Spanish Data Protection Agency

Department overview
- Formed: 26 March 1993; 33 years ago
- Type: Independent Administrative Authority
- Jurisdiction: Government of Spain
- Headquarters: Madrid, Spain

= Spanish Data Protection Agency =

National data protection authority of Spain

The Spanish Data Protection Agency (AEPD, Agencia Española de Protección de Datos) is an independent agency of the government of Spain which oversees the compliance with the legal provisions on the protection of personal data. The agency is headquartered in the city of Madrid and it extends its authority to the whole country.

Apart from the AEPD, there are regional data protection agencies. These agencies have limited access to the files of public administrations because all that information remains the responsibility of the national agency. Currently there are only two regional agencies: the Catalan Data Protection Authority (APDCAT) and the Basque Data Protection Agency (DBEA). From 1995 to 2013, there was also the Data Protection Agency of the Community of Madrid.

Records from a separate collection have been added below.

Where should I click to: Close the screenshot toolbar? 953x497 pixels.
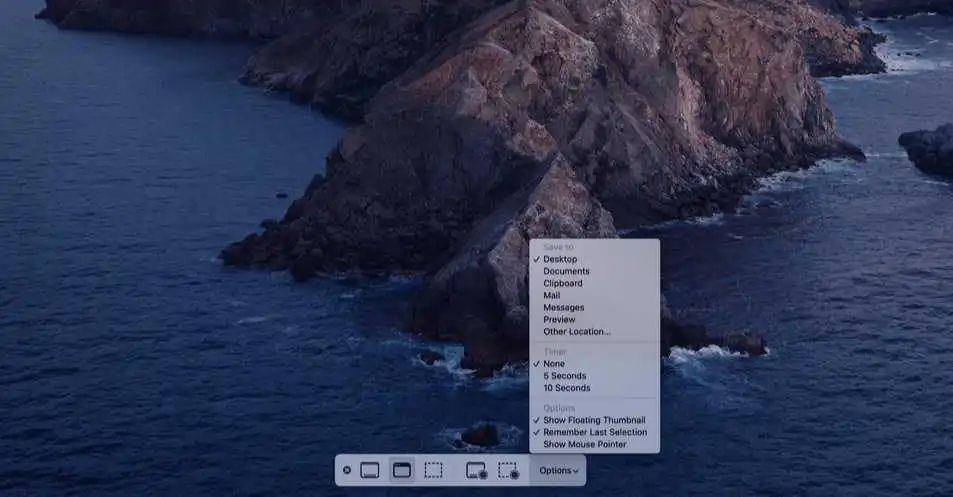(x=347, y=470)
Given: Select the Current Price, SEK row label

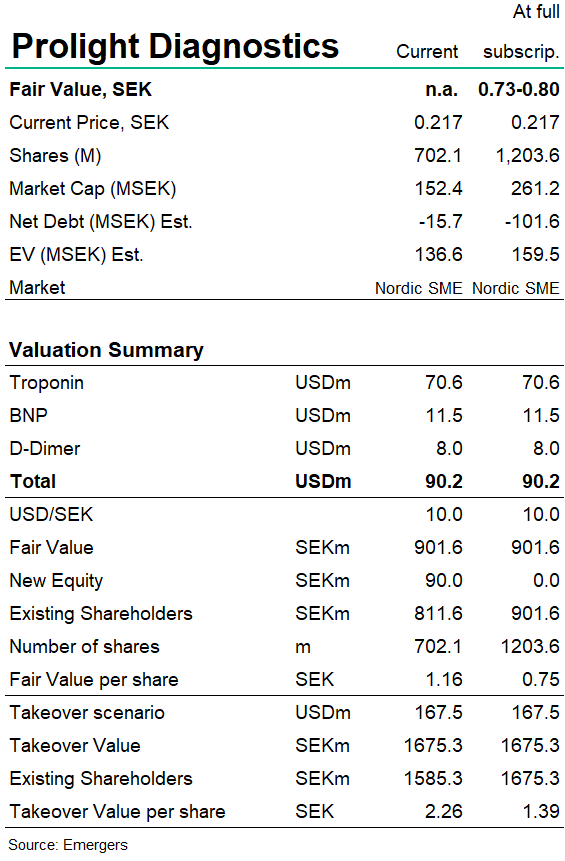Looking at the screenshot, I should coord(89,122).
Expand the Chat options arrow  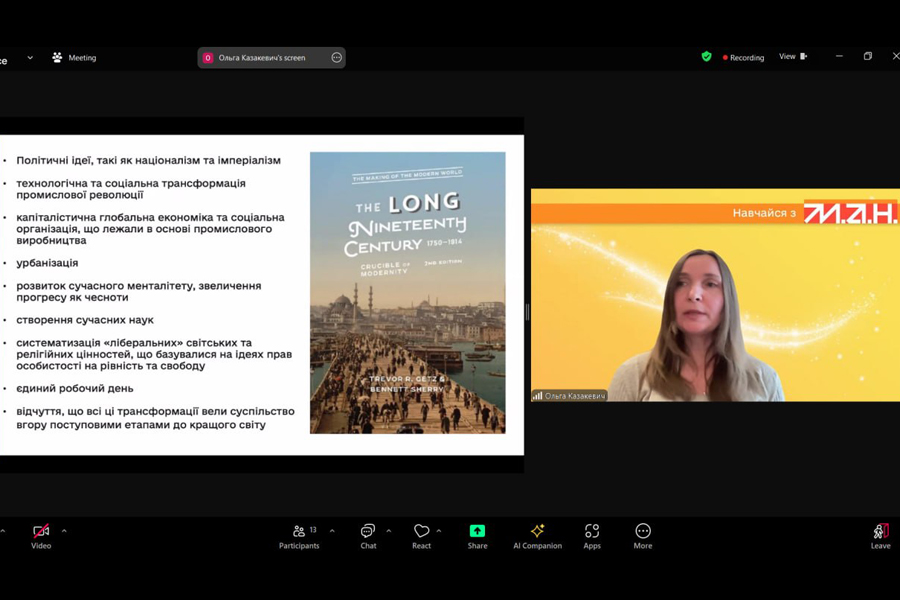[388, 531]
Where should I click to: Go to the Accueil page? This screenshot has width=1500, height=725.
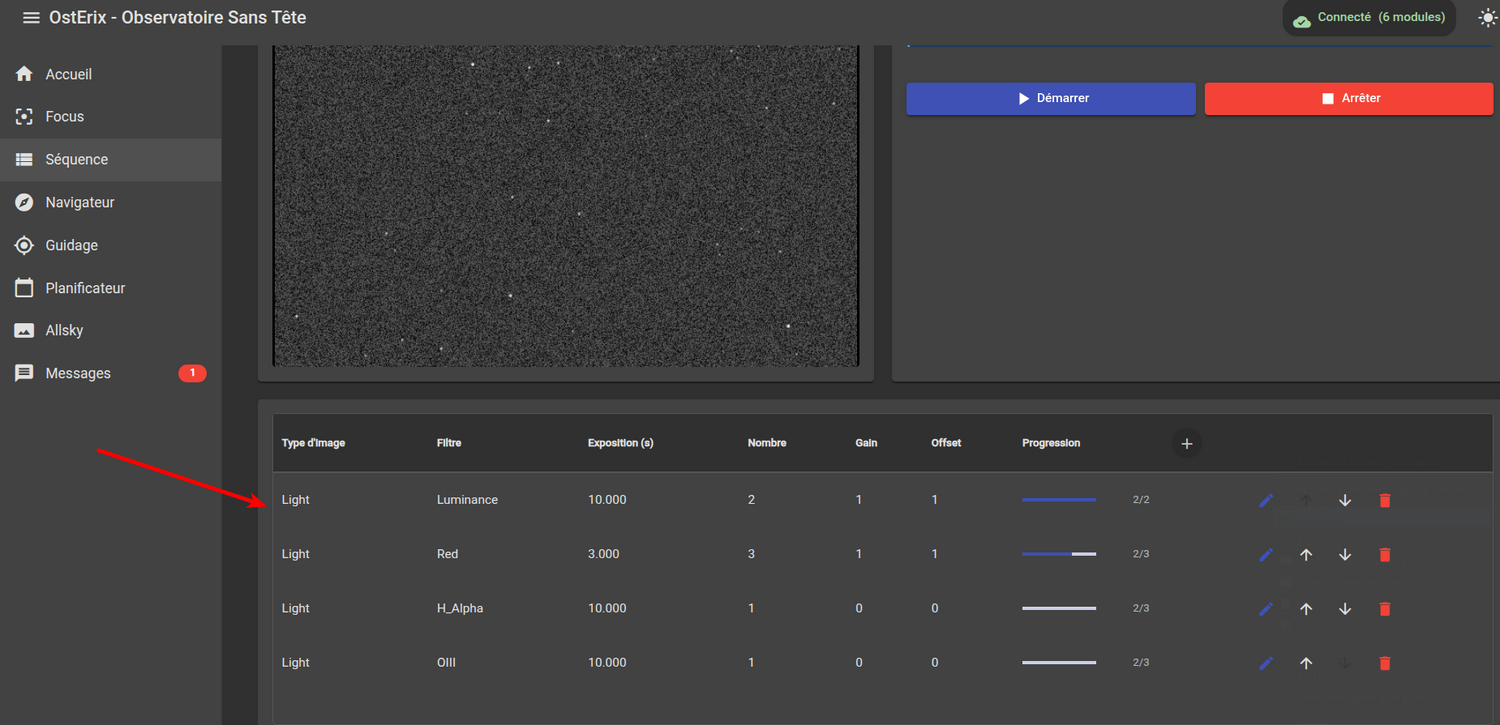point(68,74)
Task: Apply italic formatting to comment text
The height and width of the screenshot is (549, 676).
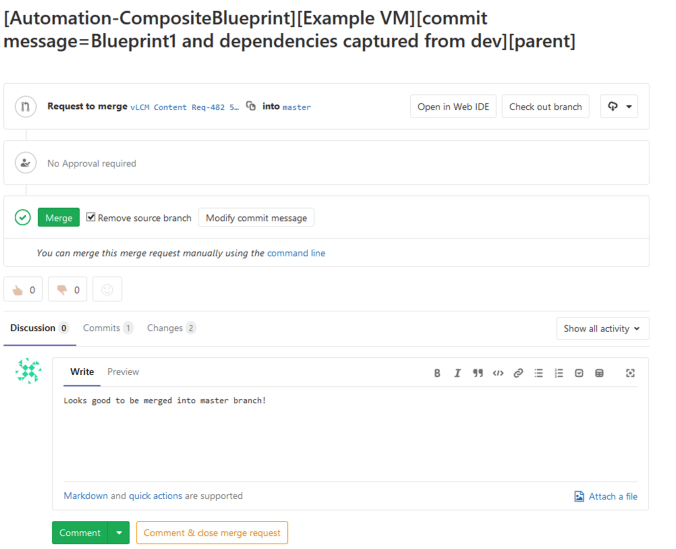Action: 457,373
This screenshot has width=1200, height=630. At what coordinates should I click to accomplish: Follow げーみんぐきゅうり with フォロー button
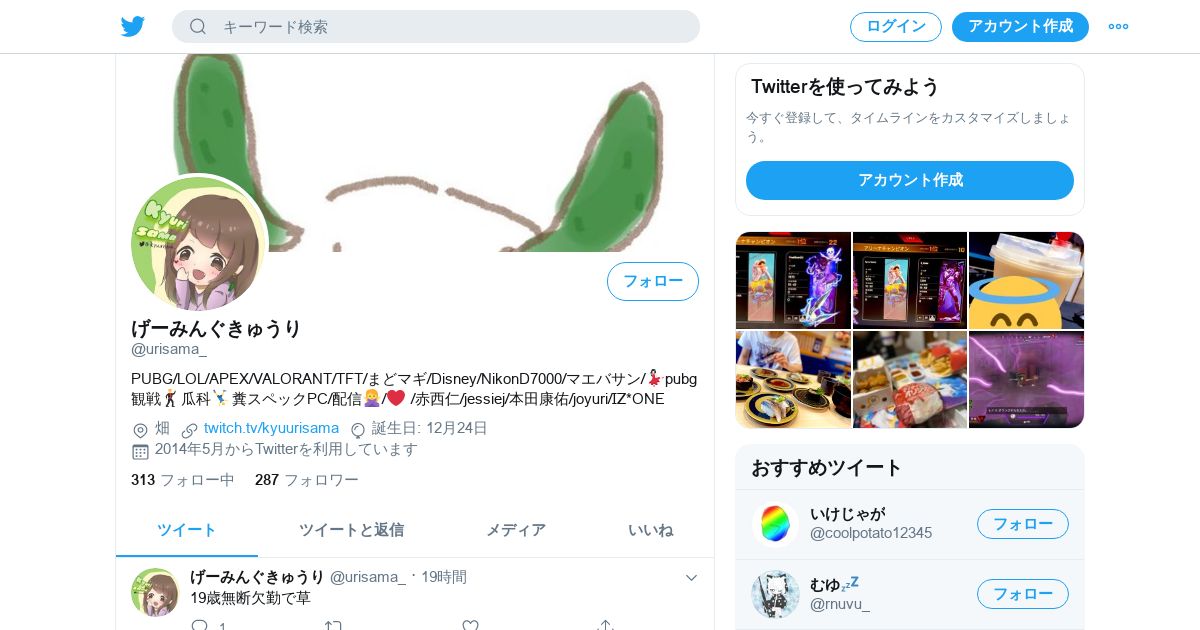pos(653,281)
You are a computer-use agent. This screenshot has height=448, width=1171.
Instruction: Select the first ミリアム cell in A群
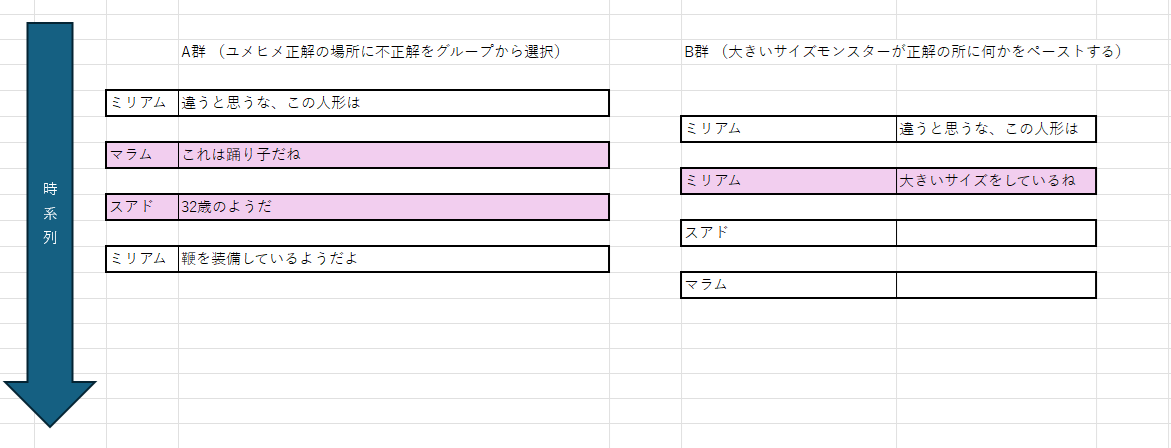pos(142,103)
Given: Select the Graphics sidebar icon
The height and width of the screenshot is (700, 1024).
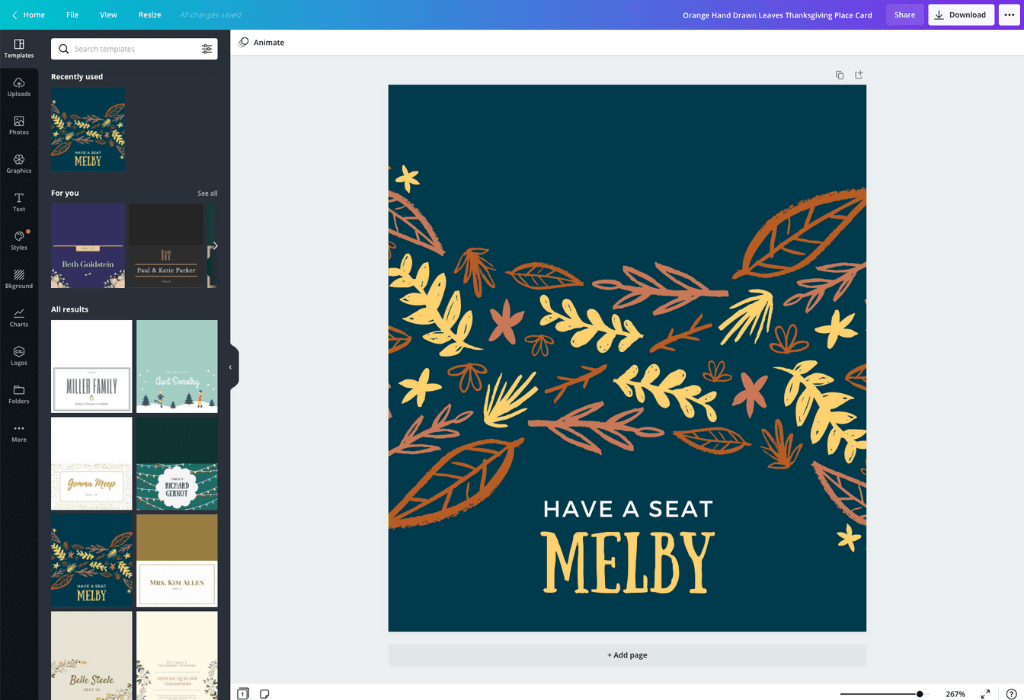Looking at the screenshot, I should pos(19,163).
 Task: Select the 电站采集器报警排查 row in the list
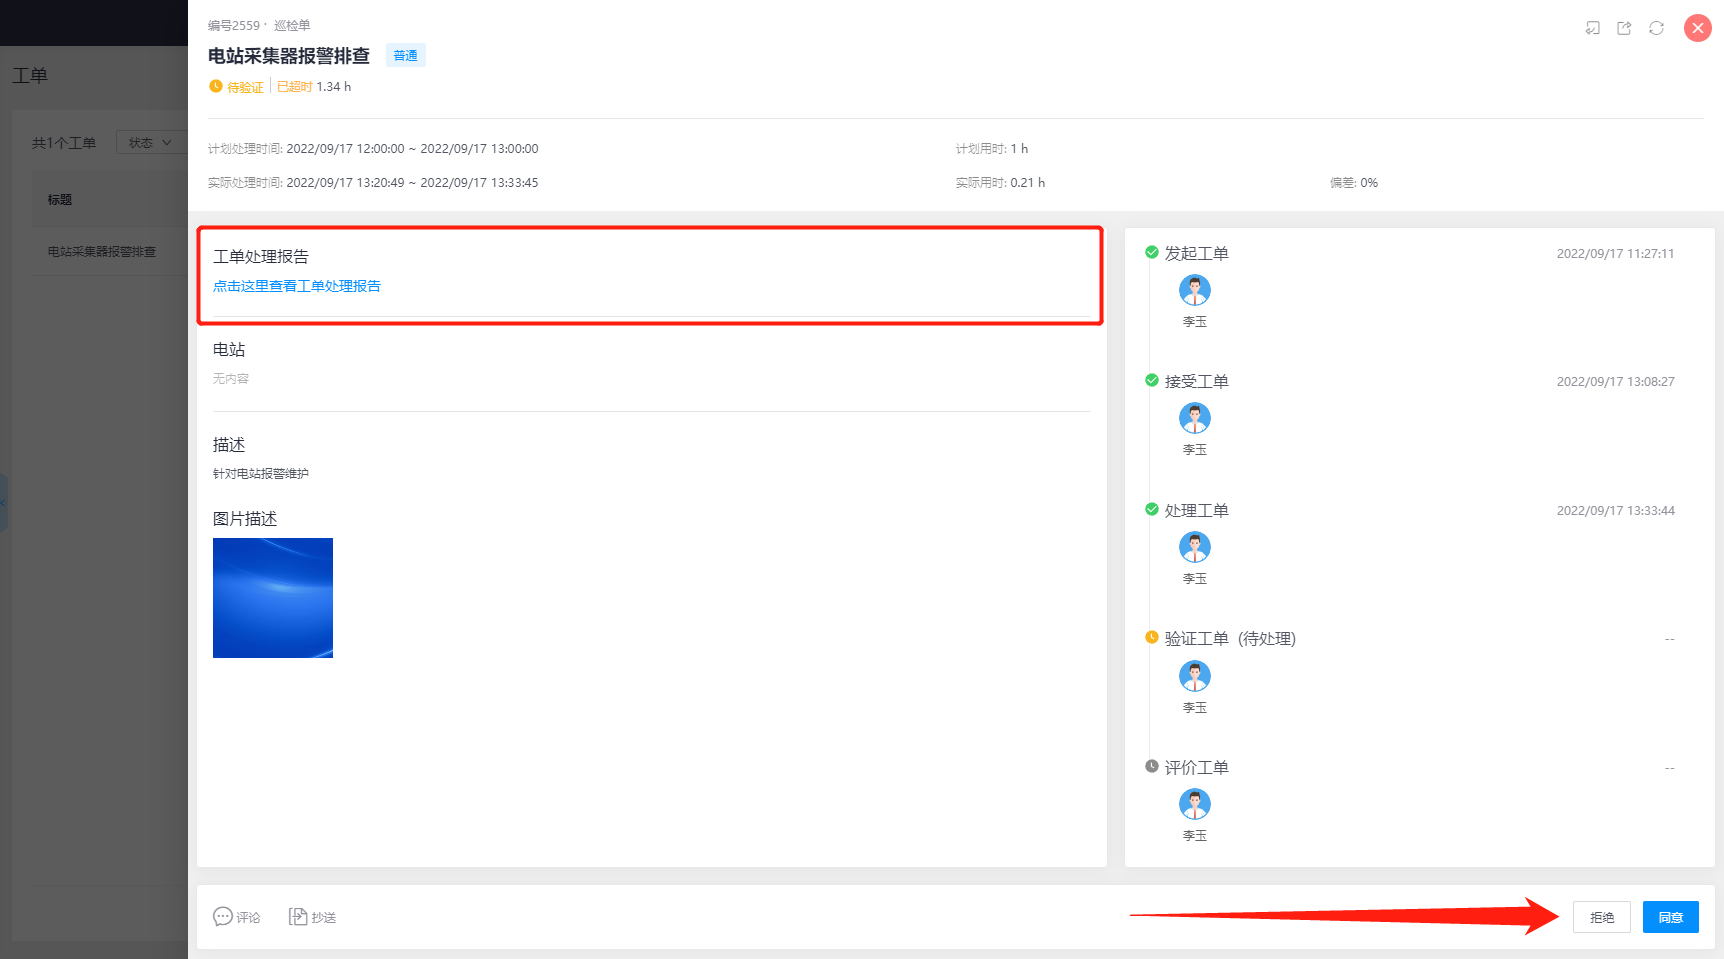102,252
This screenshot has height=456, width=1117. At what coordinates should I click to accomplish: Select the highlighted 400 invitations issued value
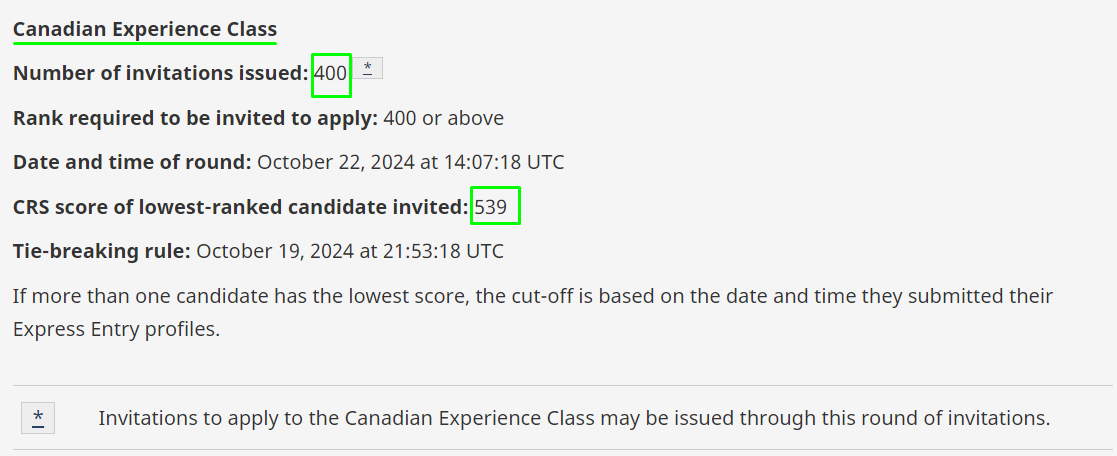pos(331,73)
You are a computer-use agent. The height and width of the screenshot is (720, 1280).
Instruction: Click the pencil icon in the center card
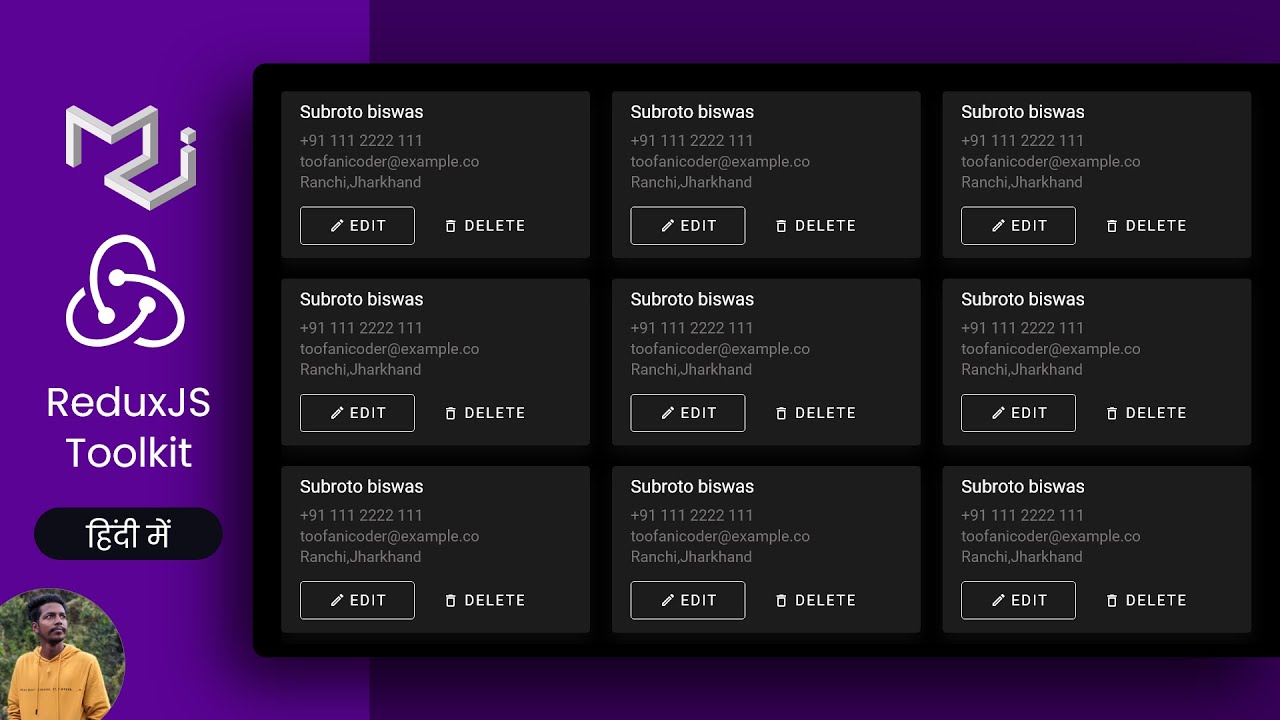click(x=668, y=413)
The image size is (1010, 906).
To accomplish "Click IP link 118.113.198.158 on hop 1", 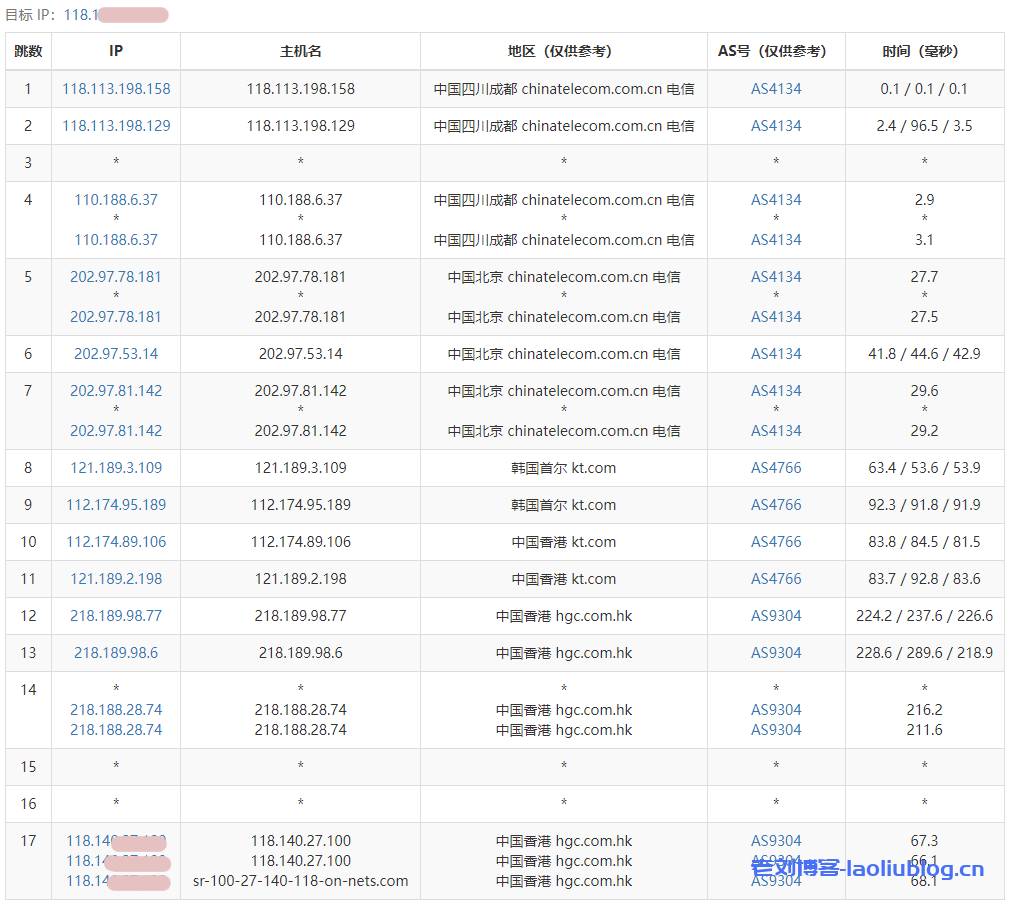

== Legal basis and foundation ==

The AEPD was established by Royal Decree 428/1993 of 26 March, as amended by Organic Act 15/1999 on the Protection of Personal Data. This amendment implemented Directive 95/46/EC. The agency was created in the context of the Spanish Constitution of 1978, Article 18.4, stating that "the law shall restrict the use of informatics in order to protect the honour and the personal and family privacy of Spanish citizens, as well as the full exercise of their rights" as elaborated by Organic Law 5/1992.

== Major activities ==

The AEPD is a public law authority enjoying "absolute independence from the Public Administration". It is responsible for:

- Information awareness about its activities and the right to protection of personal data (including 450 interviews and 850 "impacts" on media)
- Direct assistance in response to citizen queries (47,741 in 2007)
- Procedures to protect rights of individuals to access, rectify, cancel, and object. Most common are processes to cancel (62%) and access (32%)
- Registry of filing systems (1,017,266 total entries)
- Inspection and sanction procedures (399 sanction procedures resolved with €19.6 million in fines)
- Advocacy leading to Royal Decree 1720/2007
- Cooperation with international agencies and those of the autonomous communities of Catalonia, the Basque Country, and Madrid
- Evaluation of emerging risks, including personal data on the Internet, generalisation of video surveillance systems, employer monitoring of labor by video surveillance, biometrics, and Internet usage, and intensification of international data flows

In response to the latter point, the AEPD advocated:

- Developing procedures allowing copyright protection in a manner compatible with the fundamental right to data protection
- Regulating the anonymized publication of judgements passed by Courts of Law
- Regulating internal whistleblowing systems available to workers within companies, outlining the activities in which it may be necessary to establish these systems and guaranteeing the confidentiality of those reporting and the rights of those being reported on
- Development of specific public policy plans for the protection of minors on the Internet
- Increased caution in order to prevent the undesirable exchange of sensitive personal data on the Internet via P2P networks
- Fostering of self-regulation among the media to guarantee privacy and the protection of personal data, by encouraging more respect for the usage in relation to the data protection provisions
- Citizen guideline actions regarding the use of guarantees of confidentiality for the recipients of emails
- Plan for the Fostering of Good Practices in terms of guaranteeing privacy in Official Gazettes and Journals, by adopting measures that, without affecting their purpose, will limit the gathering of personal information by Internet search engines
- Local Strategy aimed at conforming the installation of traffic control cameras to the provisions on the protection of personal data

== Notable cases ==

The AEPD has been conducting anti-spam investigations since 2004, collaborating with foreign agencies such as the United States Federal Trade Commission.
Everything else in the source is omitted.